Start of DATA RECORDS

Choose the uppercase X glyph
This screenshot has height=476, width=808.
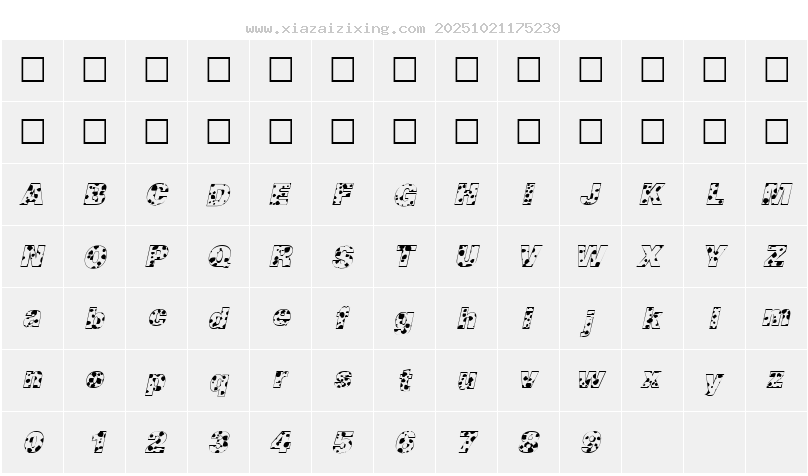pyautogui.click(x=652, y=256)
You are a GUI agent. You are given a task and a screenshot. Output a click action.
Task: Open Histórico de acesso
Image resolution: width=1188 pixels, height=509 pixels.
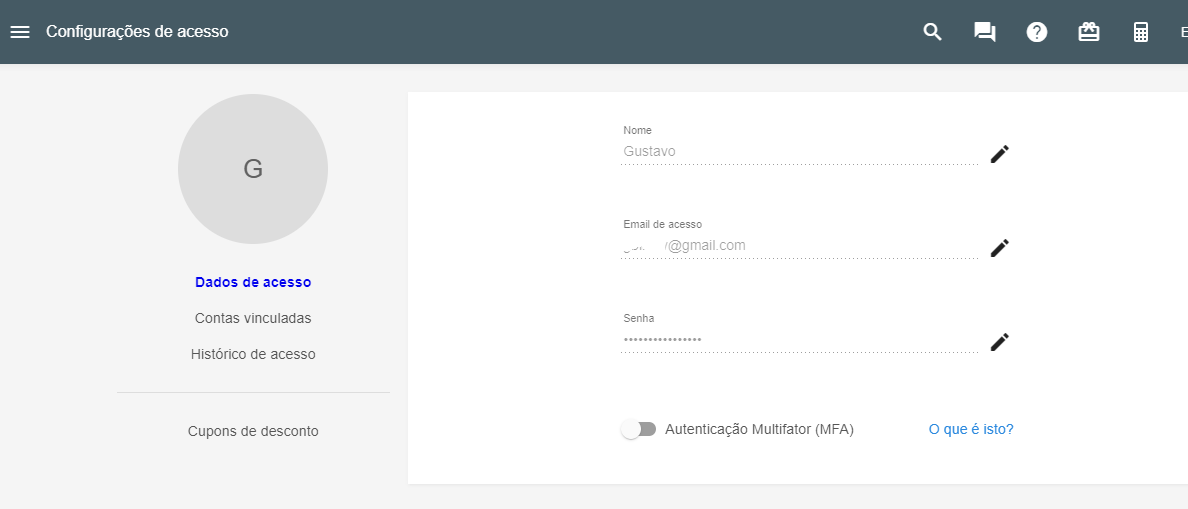pyautogui.click(x=253, y=354)
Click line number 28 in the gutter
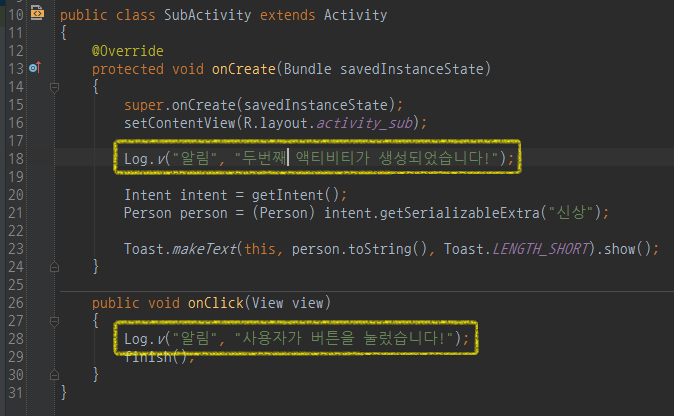 [x=16, y=339]
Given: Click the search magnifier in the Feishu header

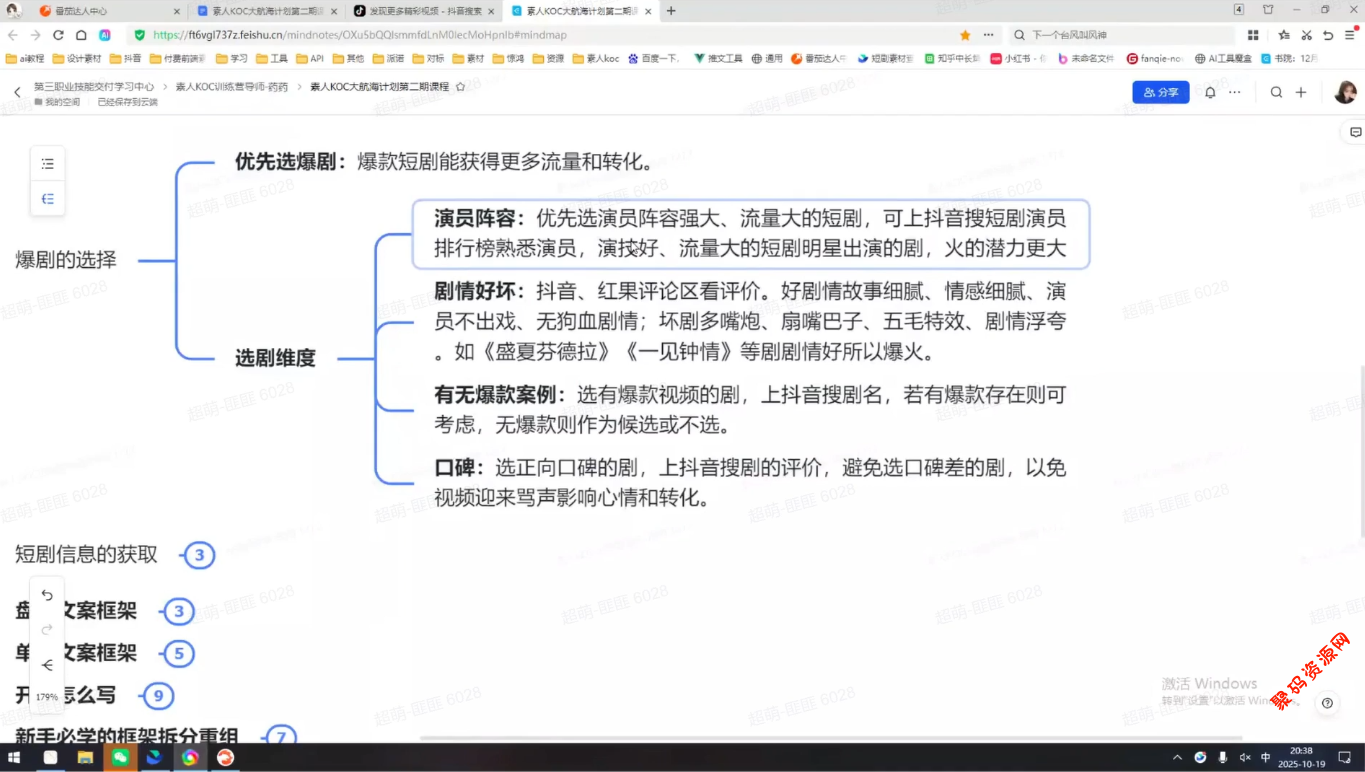Looking at the screenshot, I should click(1276, 92).
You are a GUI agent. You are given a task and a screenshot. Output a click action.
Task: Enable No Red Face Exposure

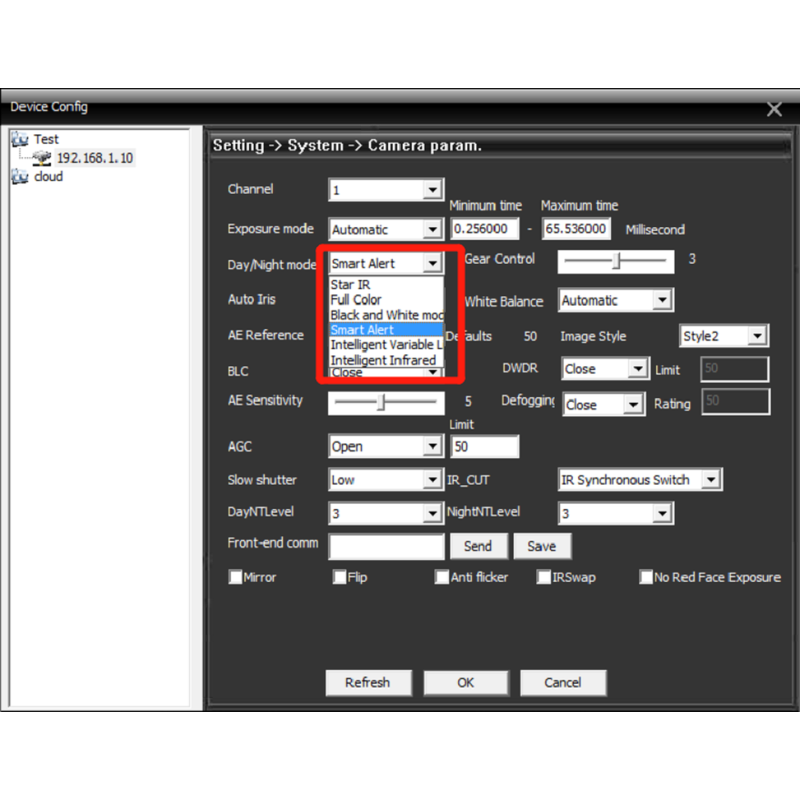(646, 577)
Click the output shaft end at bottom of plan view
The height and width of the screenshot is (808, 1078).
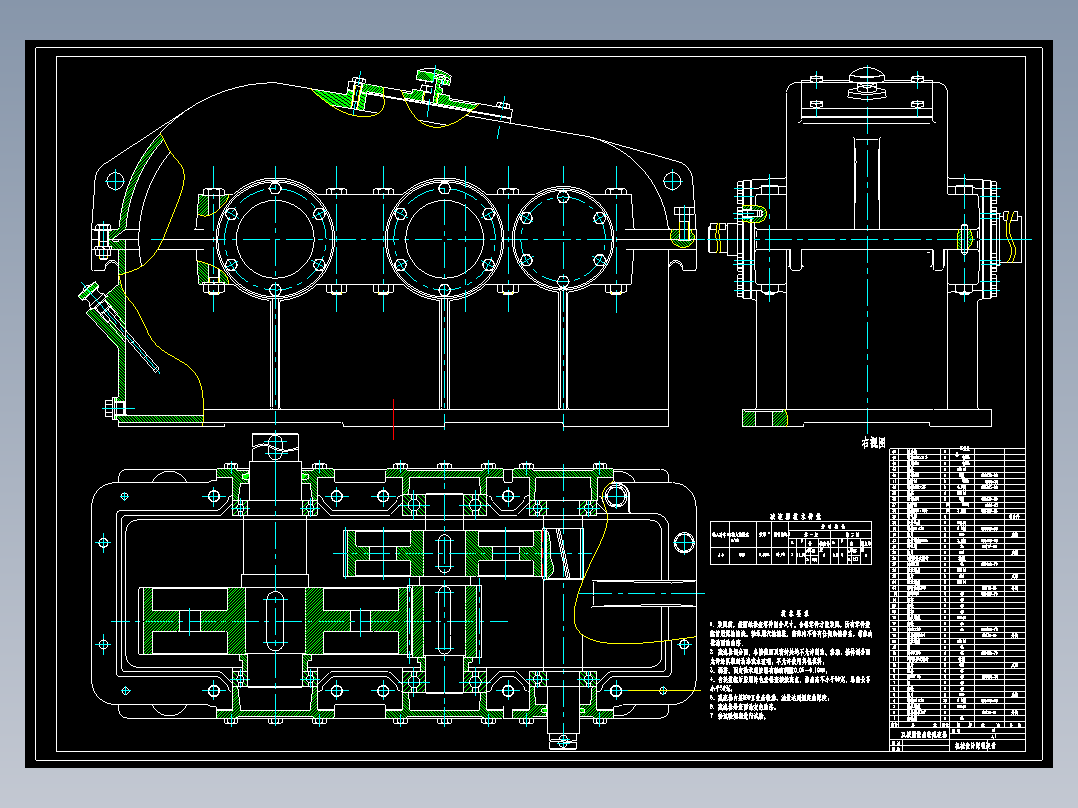click(563, 728)
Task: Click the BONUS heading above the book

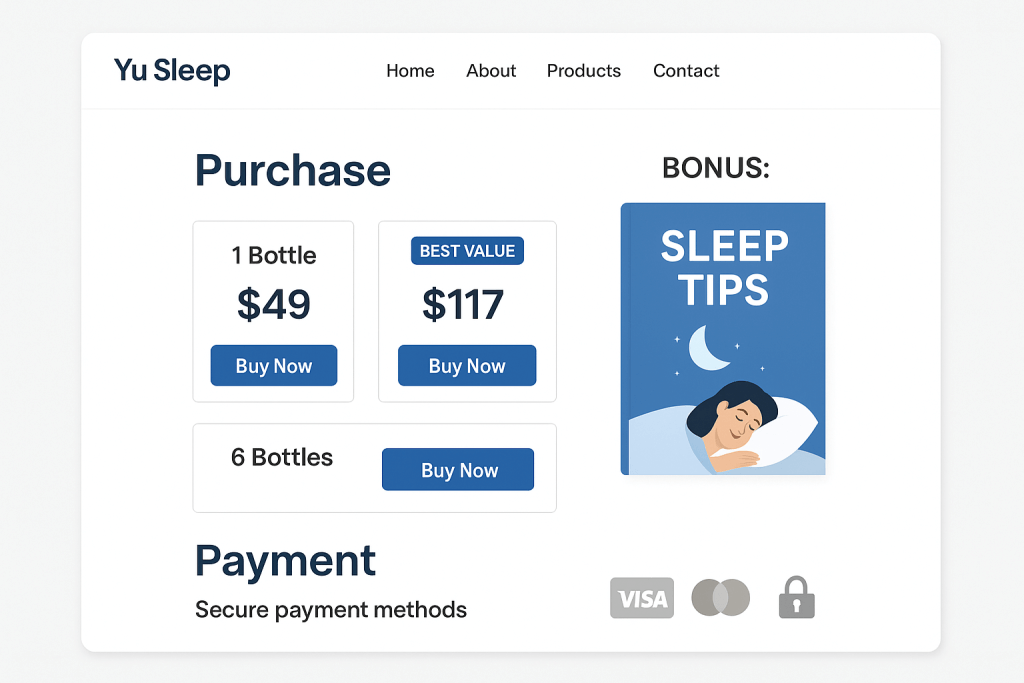Action: click(714, 168)
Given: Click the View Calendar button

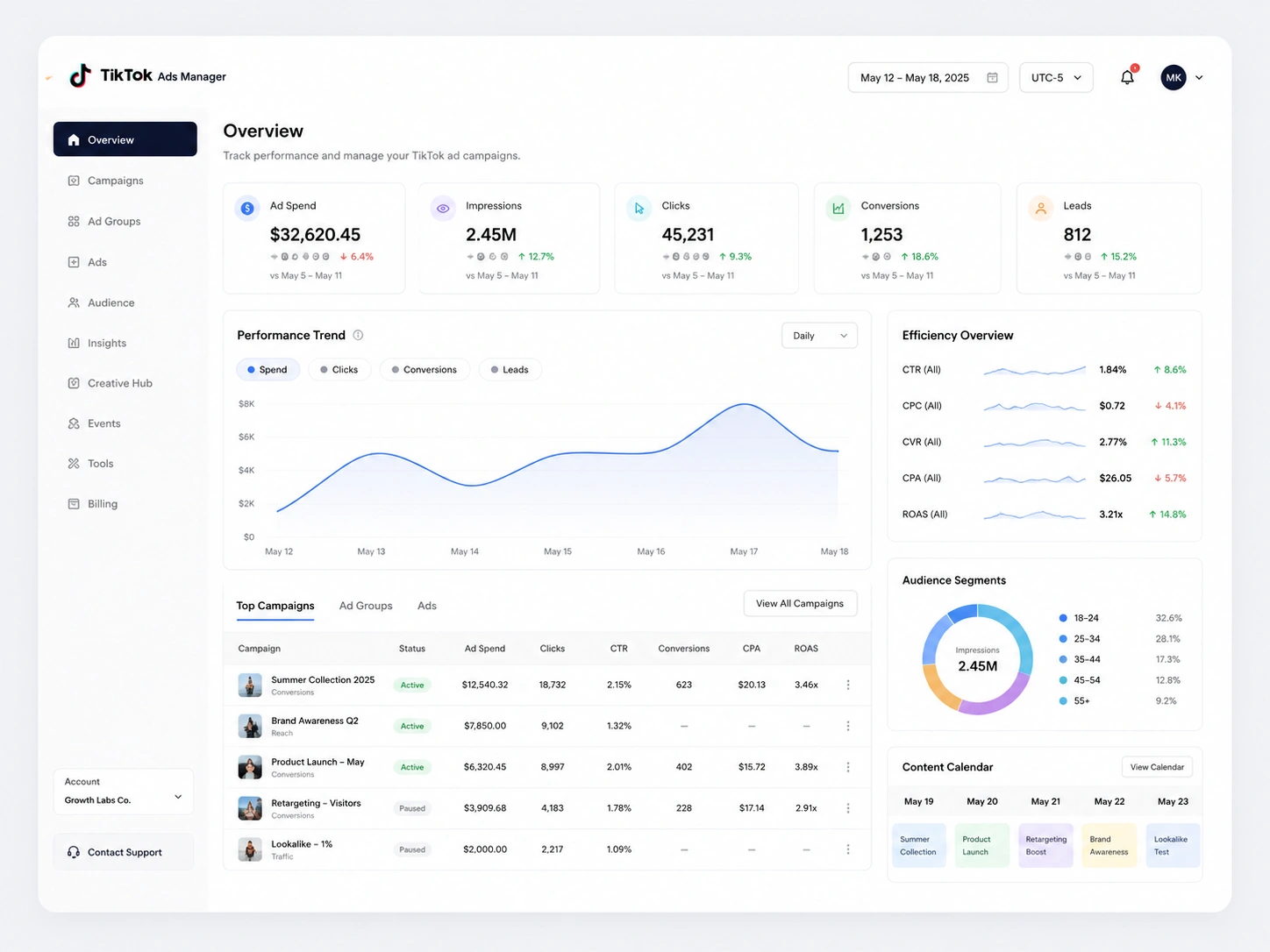Looking at the screenshot, I should point(1157,767).
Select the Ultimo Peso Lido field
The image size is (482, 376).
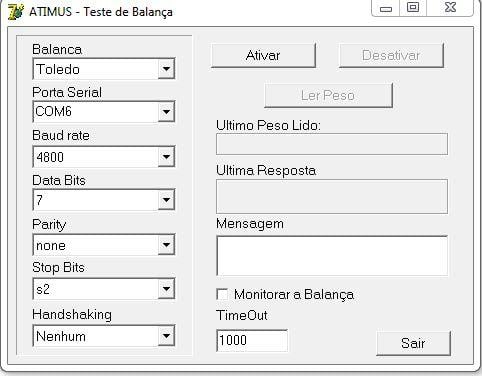pos(332,144)
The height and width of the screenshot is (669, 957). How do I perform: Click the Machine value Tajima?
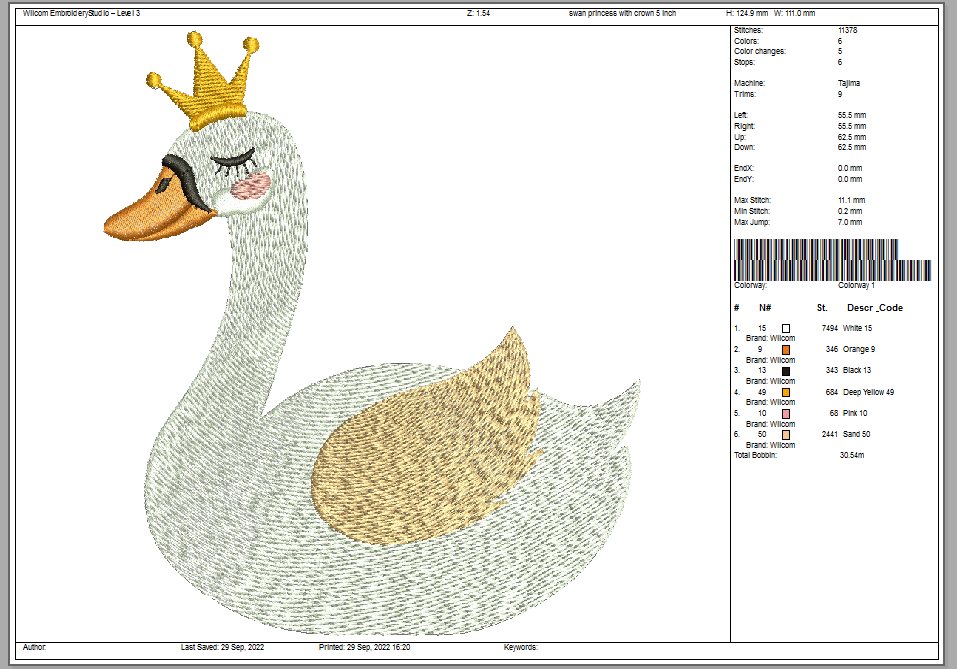(849, 83)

End of DATA RECORDS

DIRECTIONS FOR THIS TASK:
Word for word, reproduce all of the entries above and omit the pictures.

RESPONSE TO THIS TASK:
Choose the uppercase X glyph
This screenshot has height=476, width=808.
pyautogui.click(x=652, y=256)
You are a GUI agent. You are given a task and a screenshot. Output a click action.
Task: Open Histórico de acesso
Image resolution: width=1188 pixels, height=509 pixels.
pyautogui.click(x=253, y=354)
Click line number 28 in the gutter
 [x=16, y=339]
Given: Click the search magnifier in the Feishu header

Looking at the screenshot, I should click(1276, 92).
You are a GUI agent. You are given a task and a screenshot. Output a click action.
Task: Enable No Red Face Exposure

(646, 577)
Click the output shaft end at bottom of plan view
The height and width of the screenshot is (808, 1078).
click(563, 728)
Task: Click the BONUS heading above the book

Action: click(714, 168)
Given: Click the View Calendar button

Looking at the screenshot, I should point(1157,767).
Select the Ultimo Peso Lido field
The image size is (482, 376).
pos(332,144)
The height and width of the screenshot is (669, 957). How do I perform: Click the Machine value Tajima?
(849, 83)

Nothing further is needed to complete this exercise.